Purpose. This is a phase 11 study of perillyl alcohol in the treatment of patients with metastatic colorectal carcinoma. The primary endpoint is time to progression. Secondary objectives are to evaluate objective response rate and toxicity. Patients and Methods. Eligible patients had metastatic adenocarcinoma of the colon or rectum. Patients received perillyl alcohol orally at a dose of 1200 mg/m(2). Dose escalation to 1,600mg/m(2) was allowed. Results. Twenty-seven patients were enrolled. The median time to progression was 1.8 months (range I to 3 mo). Four patients received less than one cycle and were not evaluable for response. Of the remaining 23, all had progressive disease. There were no complete or partial responses. Toxicity was relatively mild, with fatigue, nausea and anemia predominating.
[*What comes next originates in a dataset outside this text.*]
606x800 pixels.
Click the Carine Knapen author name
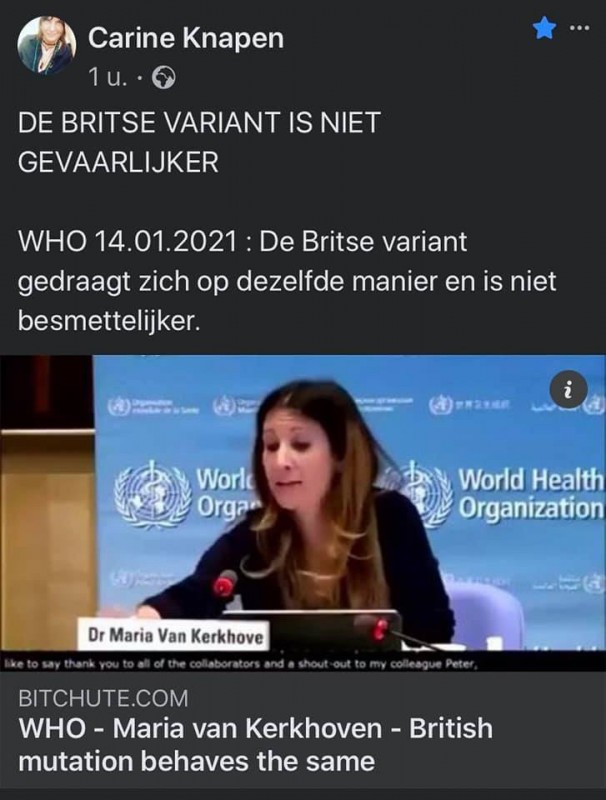(186, 38)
Three patients withdrew from therapy for toxicity (grade 3 belching, bloating; grade 2 nausea, fatigue, vomiting, anorexia and increase perspiration; grade I anorexia). Discussion. Despite preclinical evidence of anticancer activity, oral perillyl alcohol administered at this dose and formulation does not appear to have clinical antitumor activity when used for patients with advanced colorectal carcinoma.